How Nairobi's Housing Crisis Became the Policy Battleground We Face Today
Years of competing visions, delayed implementation, and political gridlock have brought the city to a critical juncture where affordable housing remains elusive for millions.
Years of competing visions, delayed implementation, and political gridlock have brought the city to a critical juncture where affordable housing remains elusive for millions.

Walk through Kibera or Mathare, and the physical reality of Nairobi's housing crisis needs no explanation. But understanding how East Africa's largest city arrived at this breaking point requires examining two decades of policy false starts, ambitious frameworks that never materialized, and the gap between what planners envisioned and what residents actually inhabit.
The turning point came in 2004 with the launch of the first Nairobi Metropolitan Growth Strategy, which projected the city would need 200,000 new housing units by 2012. That target was missed by a factor most observers have stopped counting. Instead, informal settlements expanded faster than formal housing could be built, with an estimated 60 percent of Nairobi's population today living in unplanned areas.
The 2014 devolution of county governments added complexity. County governments gained planning authority, yet coordination between Nairobi City County and the national government remained fractious. When the Housing and Urban Development Ministry unveiled the Big Four Agenda in 2017—which promised 500,000 new housing units nationally over five years—implementation stumbled. Nairobi's allocation barely reached 12,000 units. Land parcels on the outskirts, around Ruai and Kajiado, were identified but ownership disputes and infrastructure gaps delayed projects.

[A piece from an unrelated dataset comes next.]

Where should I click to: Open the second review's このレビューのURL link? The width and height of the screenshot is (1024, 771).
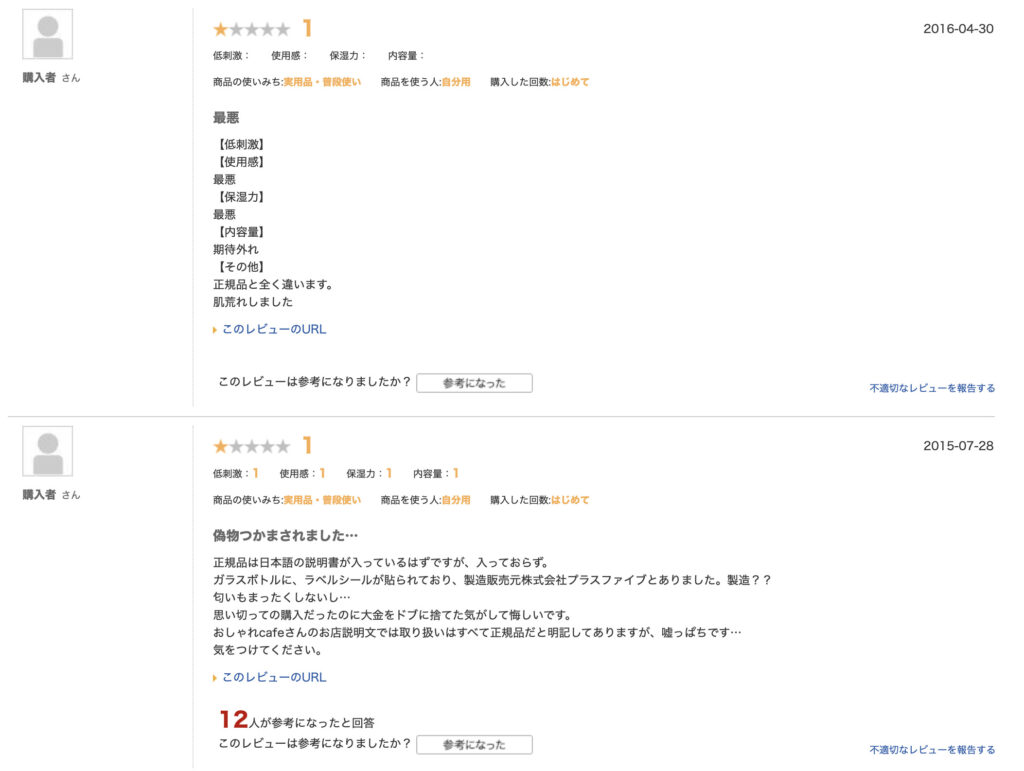coord(274,678)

Rising construction costs compounded matters. Materials that cost 8,000 shillings per cubic metre in 2015 surged to nearly 15,000 by 2024. Labour shortages and inconsistent building code enforcement further eroded developer margins, making affordable units economically unviable under current market conditions. Developers increasingly focused on middle-to-upper segments—apartments in Westlands, Lavington, and Upper Hill—where profit margins justified investment.
Local initiatives provided glimpses of what could work. Community-led projects around Dagoretti and Kayole demonstrated that participatory planning, when properly resourced, could deliver housing closer to cost-recovery. Yet these remained exceptions rather than scaled models.
The current political moment reflects accumulated frustration. The 2023 election campaigns promised housing reform, yet the subsequent policy review process has moved glacially. A proposed amendment to the Land Act has been drafted but not tabled. New zoning regulations for Embakasi and Kasarani await Cabinet approval. Meanwhile, rent pressures in established areas—where a two-bedroom in Eastleigh now averages 28,000 shillings monthly—continue displacing lower-income households further outward.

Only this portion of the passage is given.